Strip 67

atrial flutter


First Glance:

From across the room it looks like atrial flutter with a variable block.

Discussion:

This strip has a lot of squiggles. We see big fat QRS complexes in both leads, over a classic ‘sawtooth’ baseline. Sawtooth implies that the baseline is choppy, regular, and does not have a flat baseline with intermittent waves like we might see in a sinus or atrial tachycardia. If we count small boxes, it looks like the sawtooth is running around 320 bpm or so, which is an expected rate for atrial flutter. The upper lead looks like it has positive P waves with a fairly flat baseline, but the lower lead’s baseline is so regular and classic-appearing for flutter that I’m sticking to my guns.

Atrial flutter usually has a neatly synchronized QRS that follows or overlaps a flutter (‘F’) wave the same way everytime the QRS fires. Here we see that this relationship is not always held up. If you look in the lower lead, sometimes the flutter wave seems to be in the middle of a wave when the QRS fires, and sometimes it is at the end. This could be because the flutter baseline is actually artifact, or it could actually be atrial fibrillation and there is no regular relationship. It could also be because there is some unpredictability in the AV node and perhaps a second degree AV block is causing a varied AV delay and the resulting various F-QRS intervals. My electrophysiology mentors take this one step further, noting that the AV node can actually have multiple levels of blocking, and this can cause even more irregular conduction despite a regular supraventricular source.

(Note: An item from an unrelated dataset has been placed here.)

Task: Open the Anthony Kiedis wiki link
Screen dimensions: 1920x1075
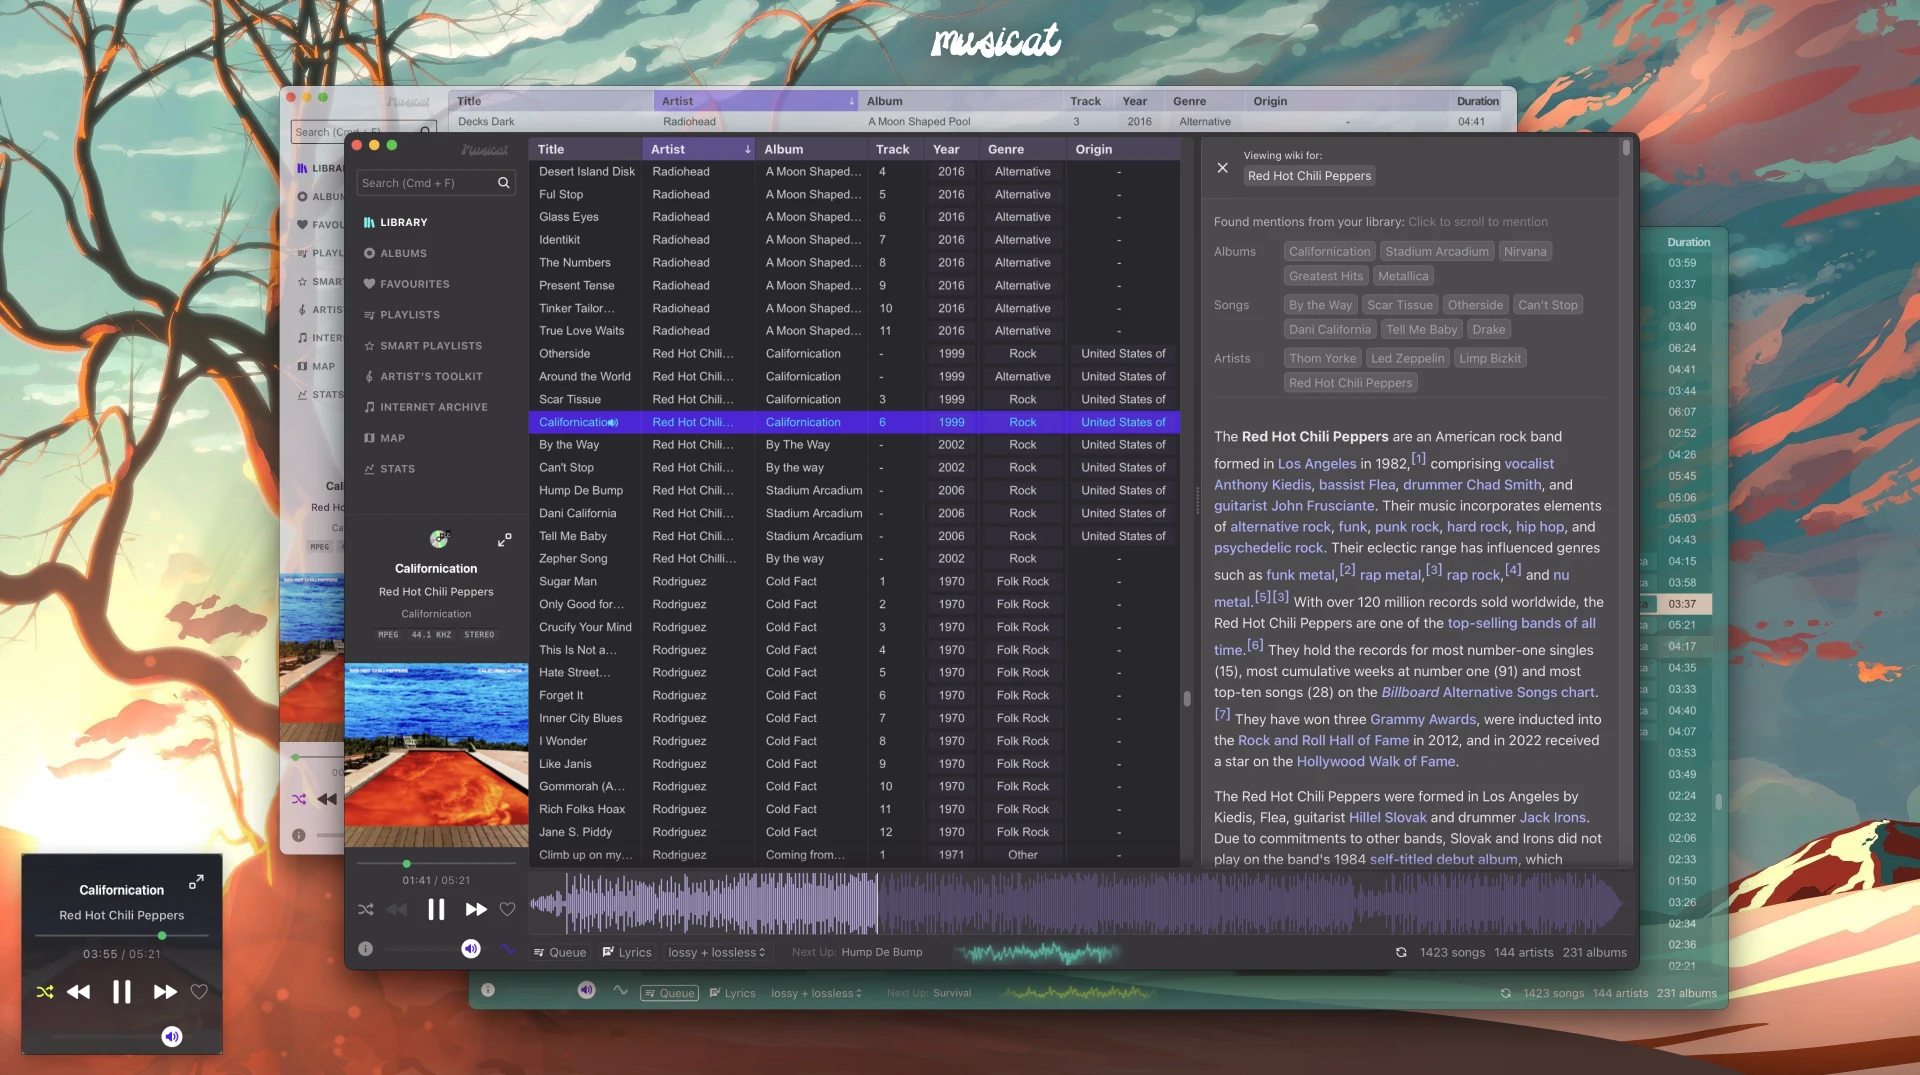Action: pyautogui.click(x=1262, y=485)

The T waves are negative in the upper lead, and positive in the lower lead. This is not useful to us because that could be normal or abnormal depending on which lead these are, and that bit got ripped off.

Final Impression?

Atrial flutter with variable block (3:1 to 6:1), ventricular rate of ~95 bpm, suspicious for AV node disease.

Management implications:

Check lead placement, and evaluate with 12L for ischemia as necessary.

 

The rate is unlikely to cause hemodynamic compromise, although in the very sick heart the loss of coordinated atrial kick could significantly reduce the cardiac output. Atrial flutter responds better to cardioversion than afib.

 The Take-home Point:

A classic sawtooth baseline strongly pushes you in the atrial flutter direction, but it is not infallible. This could also be a fast atrial ectopic tachycardia, or artifact, or the most likely of the differentials: atrial fibrillation.

You can have a strip that looks like flutter but is actually atrial fibrillation for a couple reasons. First, you can have a flutter baseline that is not perfectly regular. This is atrial fibrillation. A great example is here and its explanation is near the bottom of the page by the picture here.

This can happen because you have have one atrium in flutter (thereby seeing regular flutter waves in certain leads) while the other atrium is in fibrillation. Whenever you have both concurrently, you call it atrial fibrillation. You could also have atrial fibrillation but one chunk of the atrial myocardium has a large reentry loop giving certain leads a regular or almost regular flutter appearance. This is analogous to the separate atria fib/flutter possibility just mentioned. And as before, it is still called afib, and will act electrically as such.